> What the exercise asks: Return each record word for word, keeping none of its pictures.

> Extracted records:
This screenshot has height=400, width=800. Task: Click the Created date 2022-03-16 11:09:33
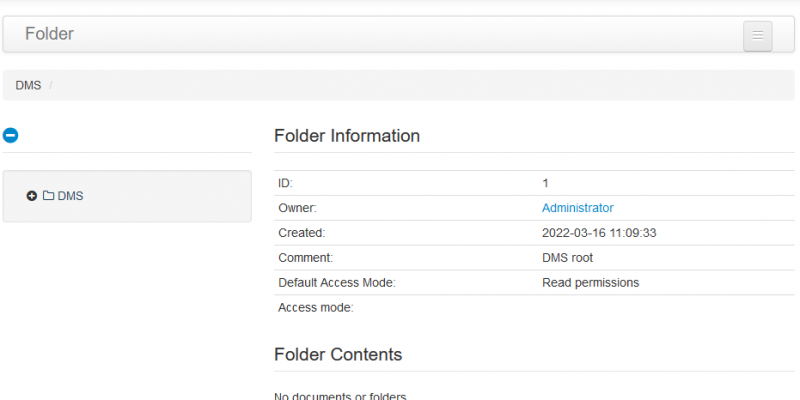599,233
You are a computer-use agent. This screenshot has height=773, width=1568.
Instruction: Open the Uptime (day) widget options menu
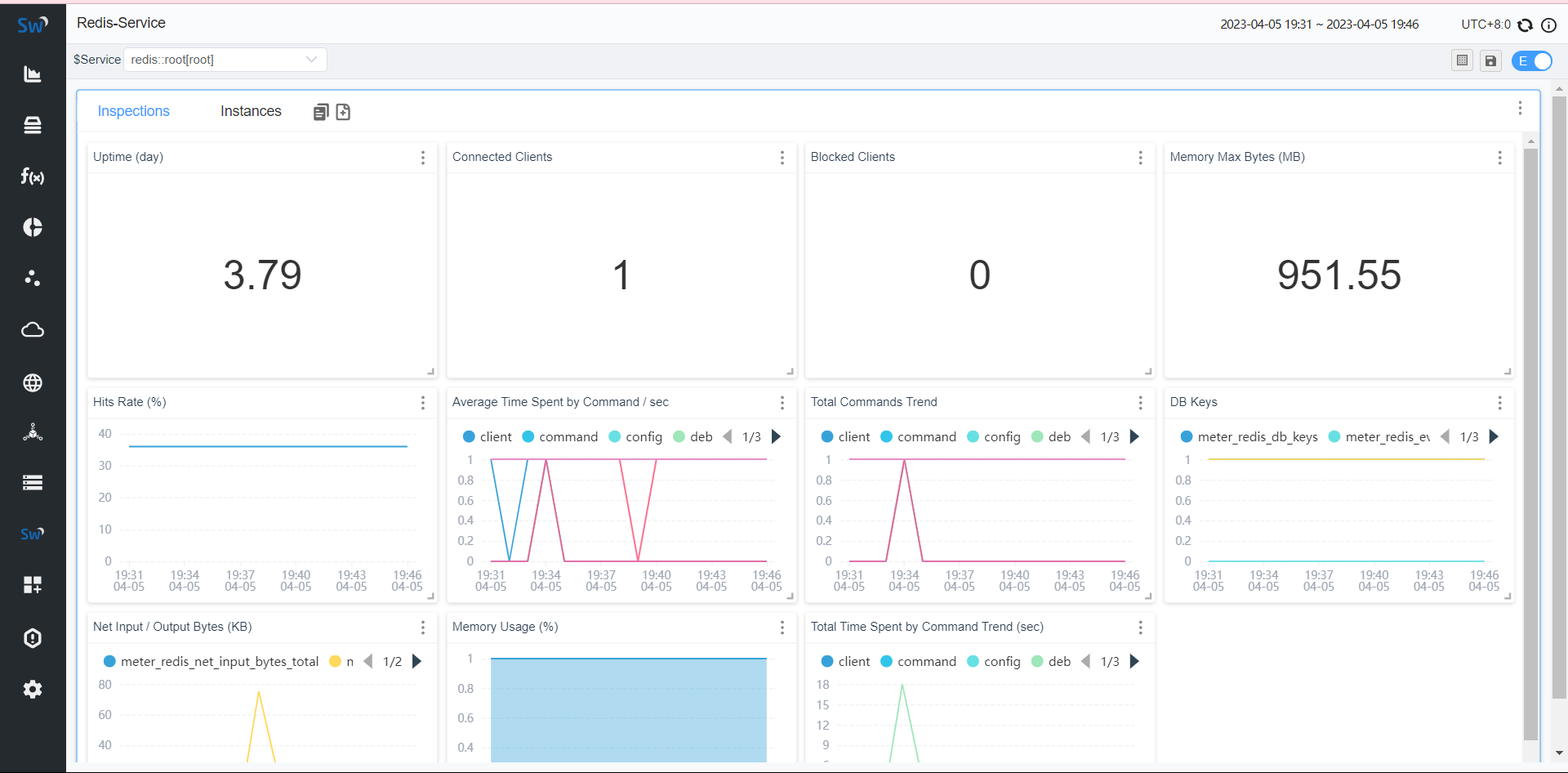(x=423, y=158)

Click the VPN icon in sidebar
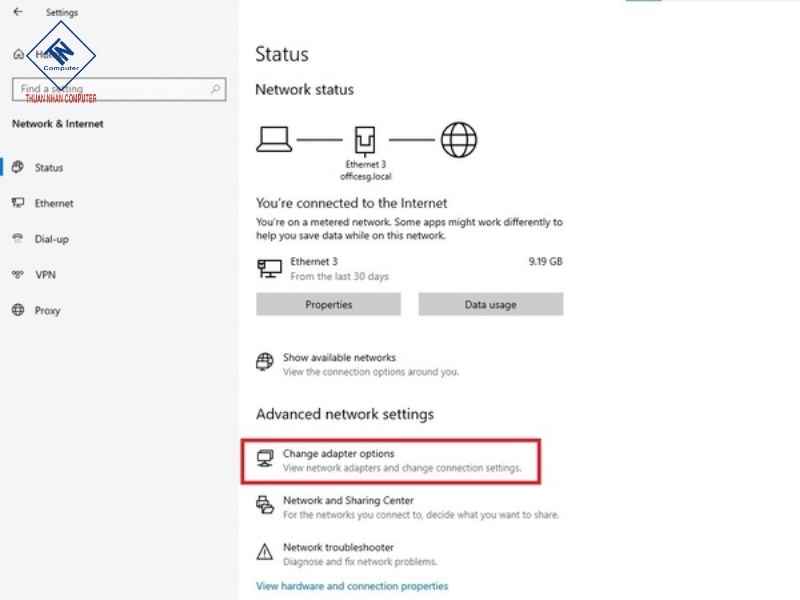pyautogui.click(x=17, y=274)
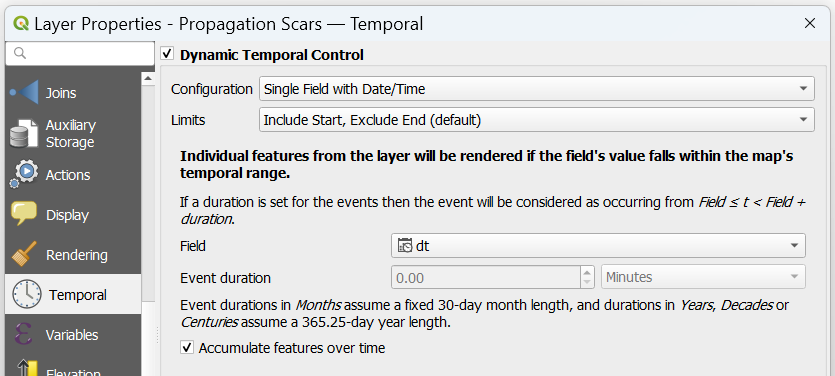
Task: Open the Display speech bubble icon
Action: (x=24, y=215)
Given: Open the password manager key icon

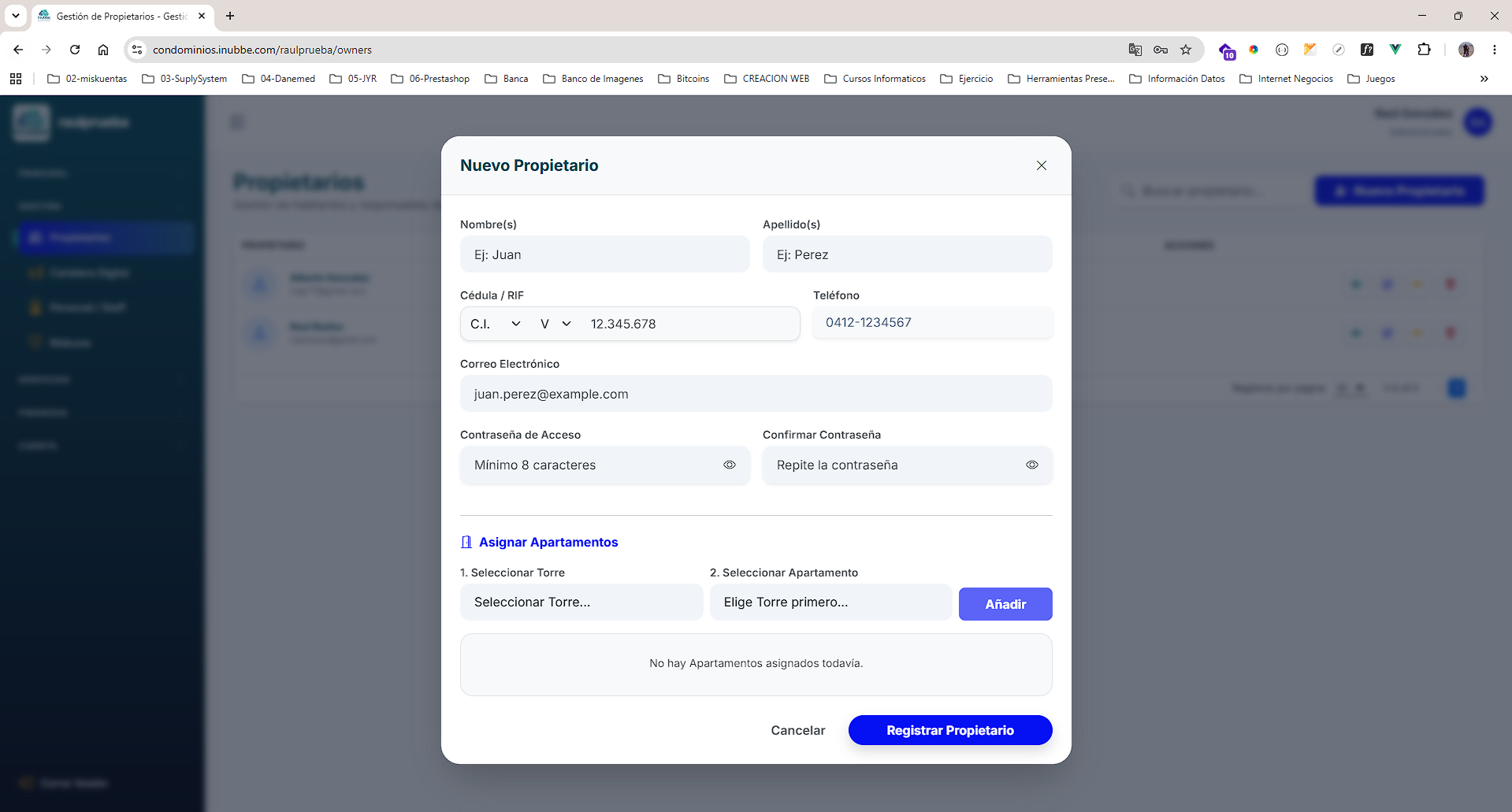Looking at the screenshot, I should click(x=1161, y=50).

> Your response:
This screenshot has height=400, width=800. Task: Click the Created date 2022-03-16 11:09:33
599,233
You are a computer-use agent. This screenshot has height=773, width=1568.
Instruction: Open the Uptime (day) widget options menu
(x=423, y=158)

Click the VPN icon in sidebar
pyautogui.click(x=17, y=274)
Task: Open the Display speech bubble icon
Action: (x=24, y=215)
Given: Open the password manager key icon

Looking at the screenshot, I should click(x=1161, y=50).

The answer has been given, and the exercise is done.